Tube nipples are generally joined to a header by insertion into appropriately prepared apertures in the ends or side-wall of the header tube. The nipples are then joined to the header by a process such as soldering, brazing or welding to form a joint that is both fluid tight and mechanically sound. There is usually a shoulder formed in or attached to a nipple at an appropriate distance from the end to be inserted into the header in order to improve the quality of the finished joint and to assure the correct insertion distance.
If the nipple is fitted up and joined to the header manually by an assembly worker, as is frequently the case, the nipple alignment is dependent on the skill of the worker. Even slight misalignment of a nipple can complicate assembly of a header to a heat exchanger.
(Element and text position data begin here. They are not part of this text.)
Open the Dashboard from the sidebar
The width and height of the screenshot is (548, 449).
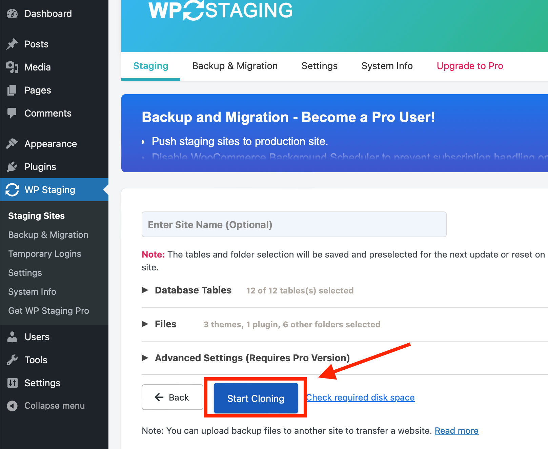[x=12, y=14]
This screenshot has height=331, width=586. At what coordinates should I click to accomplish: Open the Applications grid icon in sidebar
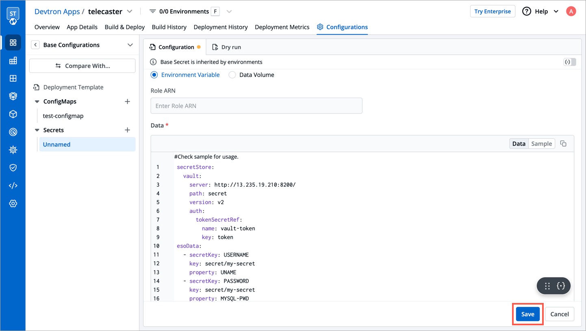(13, 42)
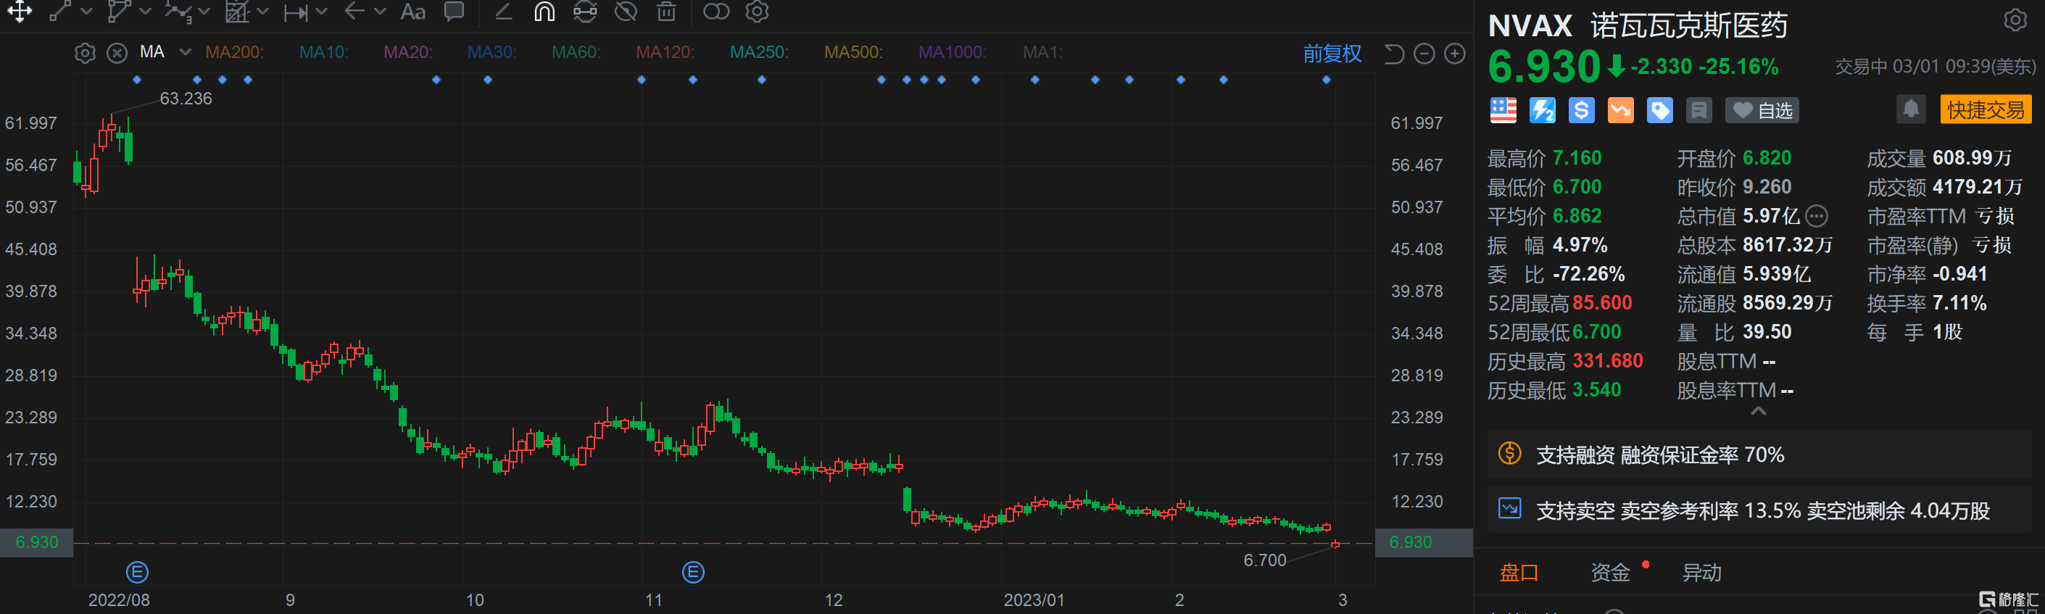Select the speech bubble comment tool
The width and height of the screenshot is (2045, 614).
(454, 11)
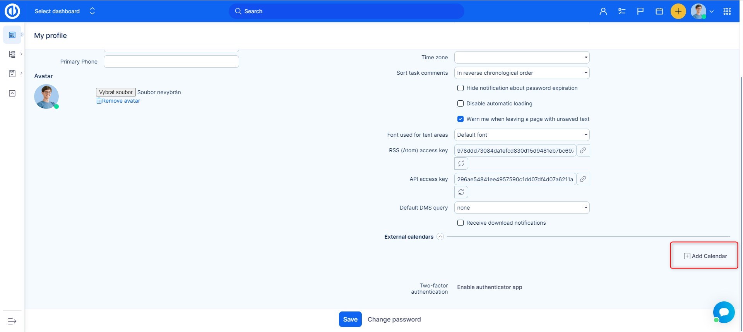Viewport: 743px width, 332px height.
Task: Open the calendar icon in top bar
Action: click(659, 11)
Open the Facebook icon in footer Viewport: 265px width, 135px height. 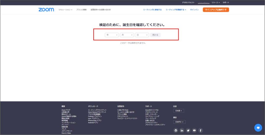(201, 130)
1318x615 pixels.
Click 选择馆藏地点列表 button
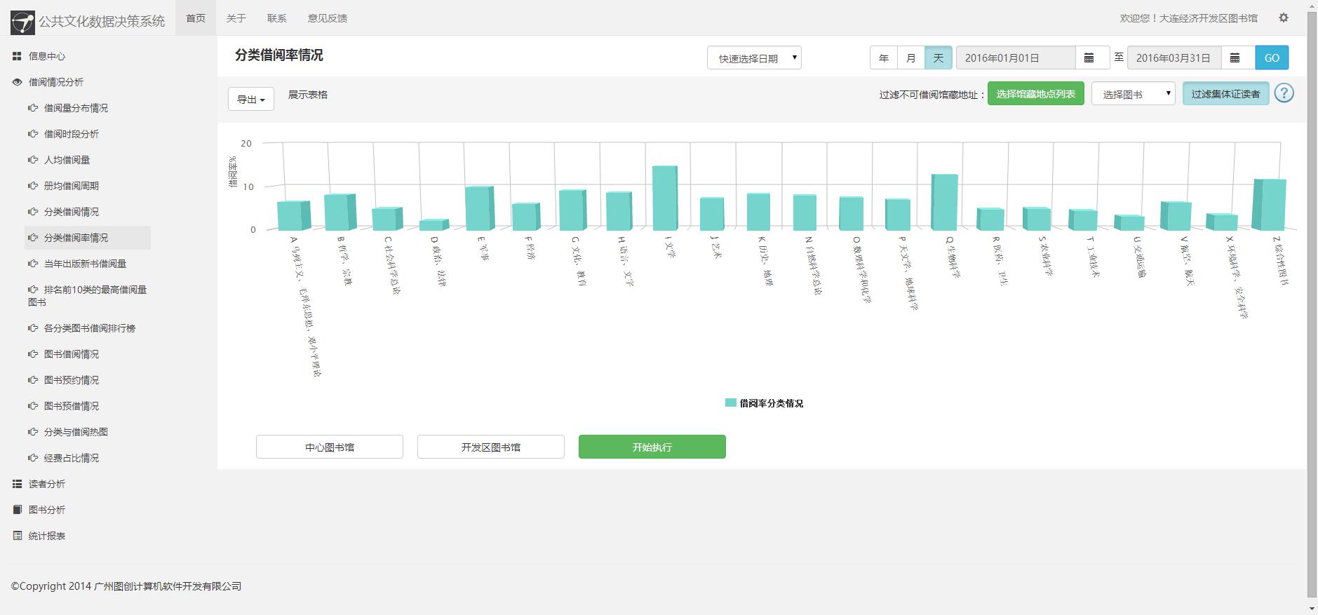coord(1035,94)
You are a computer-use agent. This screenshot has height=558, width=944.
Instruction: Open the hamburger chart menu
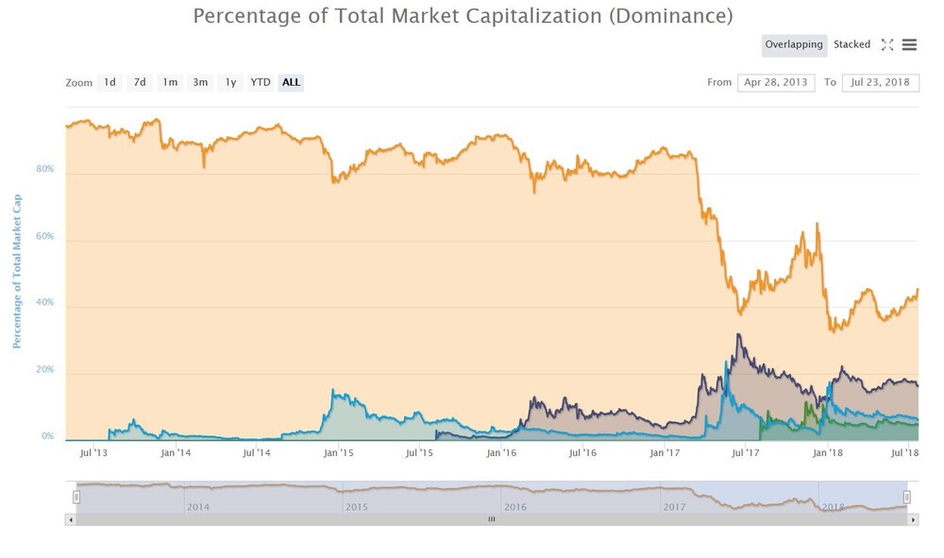909,44
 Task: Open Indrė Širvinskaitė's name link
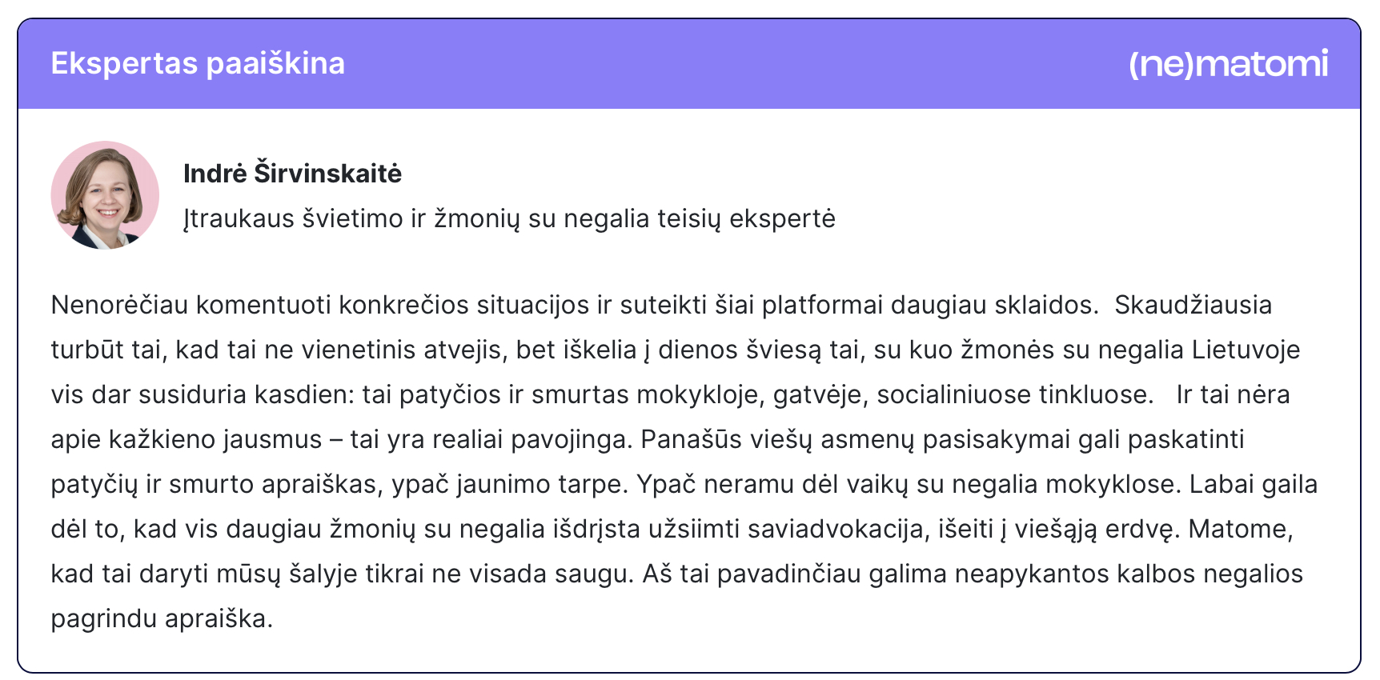click(292, 173)
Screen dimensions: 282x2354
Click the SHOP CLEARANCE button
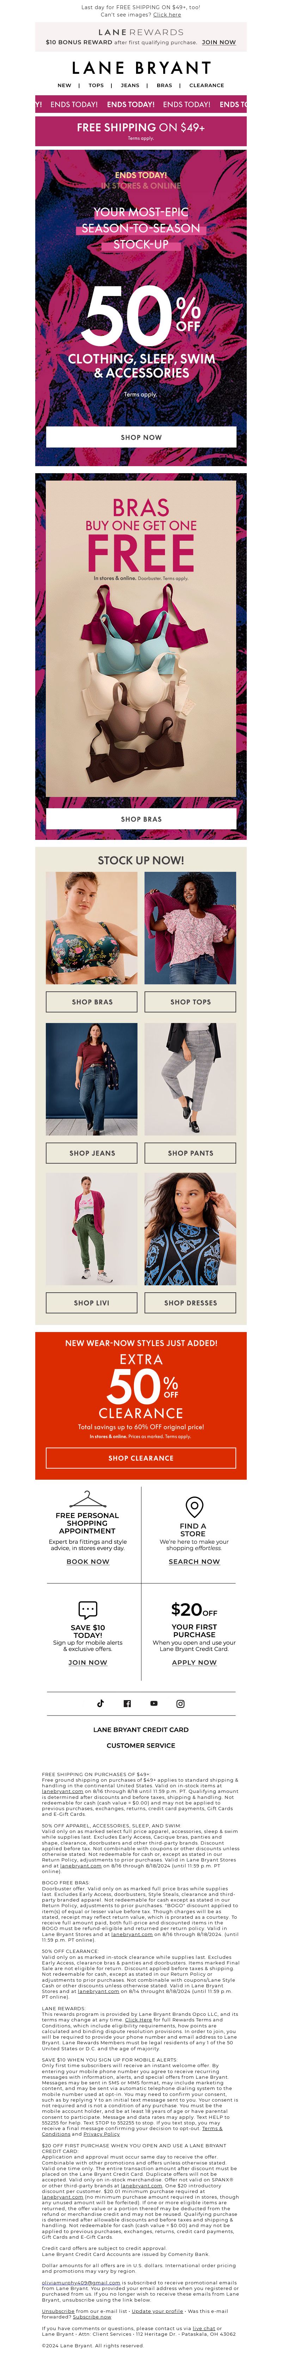point(141,1458)
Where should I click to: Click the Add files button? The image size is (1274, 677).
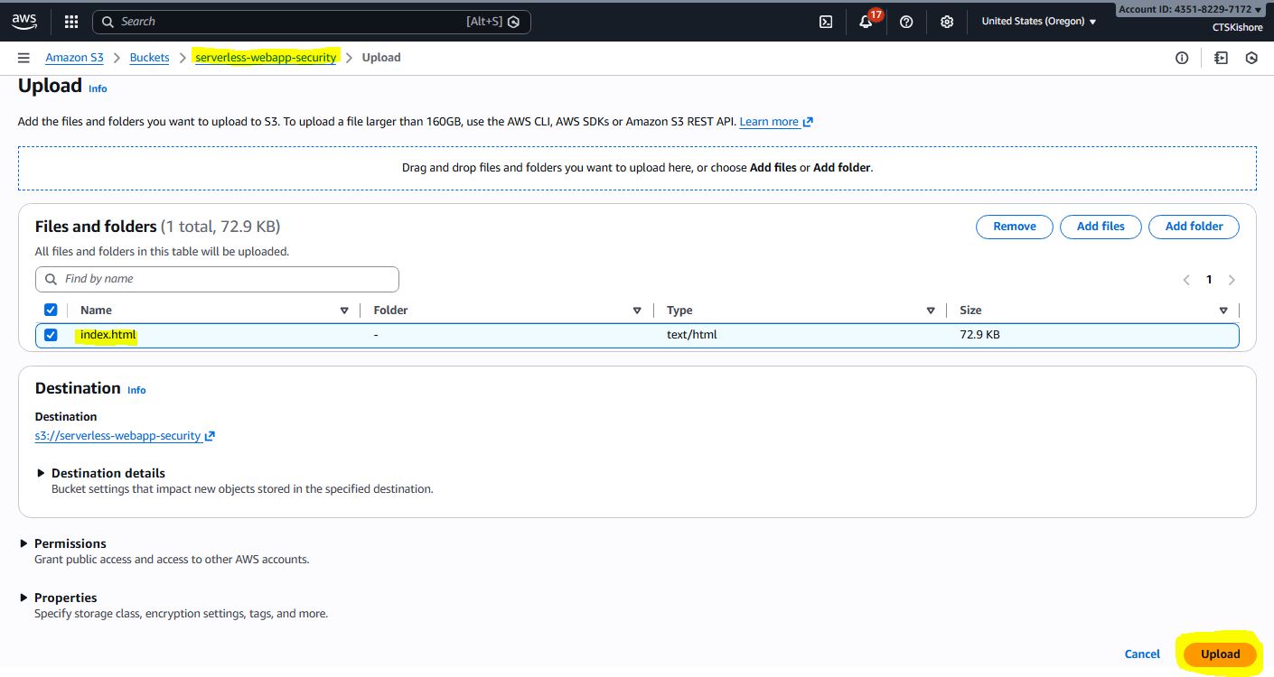coord(1100,227)
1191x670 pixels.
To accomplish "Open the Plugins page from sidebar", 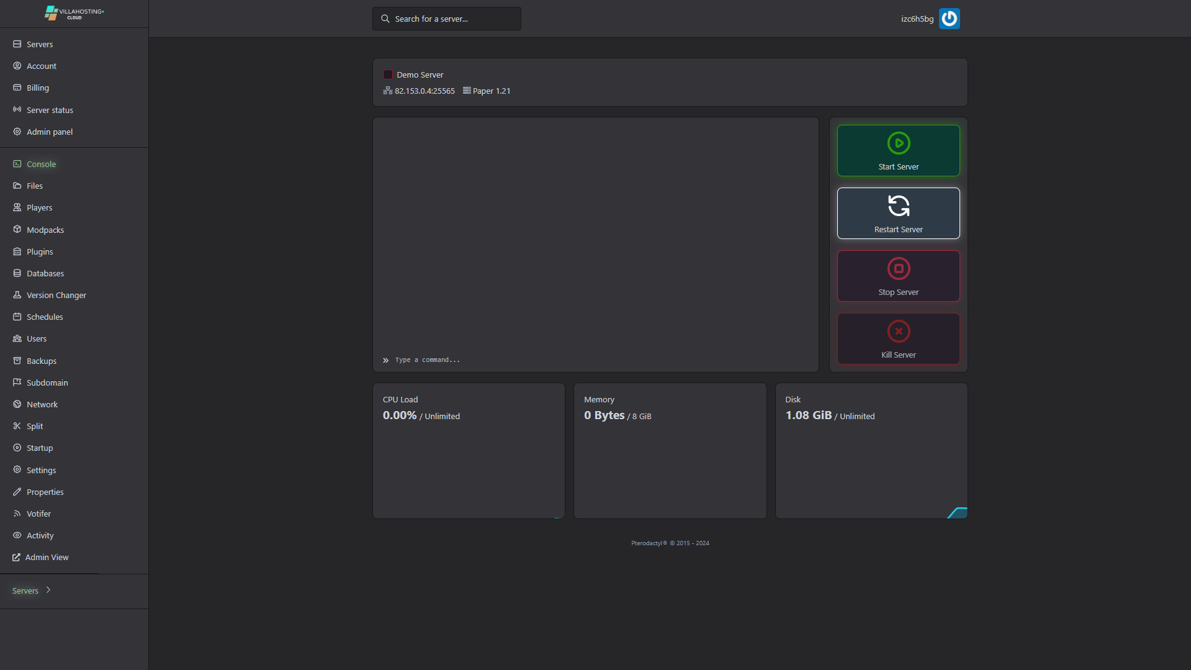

One technique for attaining the proper fit in a finished header is to bend the nipples to the correct alignment using, for example, an aligning jig. But such a procedure is labor intensive, can subject the nipples and the nipple joint to excessive stress and introduces another step into the heat exchanger assembly process. Manual joining of nipples to the header is in itself time consuming and labor intensive.
In order to properly braze a joint, the metal surrounding the joint must be heated to a relatively high temperature. In a copper header and nipple assembly of the size and configuration used in the typical air conditioning or refrigeration heat exchanger, the entire assembly will be subjected to high temperatures. At high temperatures and in the presence of oxygen, copper will oxidize. Thus copper oxides may form on and in the header assembly during brazing, either as loose particles or as an oxide coating on the tube walls. A brazed header assembly must be free of copper oxides before it is installed into a refrigeration system, for loose particles may cause damage to other system components, e.g. the compressor. It is not sufficient to remove just the loose particles, for particles may become detached from the coating some time after header assembly to contaminate the system. The interior of header assemblies can be cleaned to remove the oxides of copper, but the cleaning process is difficult and expensive.
It is axiomatic that, even at high temperatures, in the absence of oxygen, copper will not oxidize. Oxygen can be excluded from contact with hot copper by blanketing the surfaces with a suitable gas. Thus, a gas purge of the interior of a header assembly during brazing of the nipples will prevent the formation of copper oxides, leaving bright interior surfaces that do not require cleaning. Such a purge must, however, blanket the entire internal surface of the header assembly and therefore there must be provisions to insure that the purge gas can reach all interior areas of the header assembly.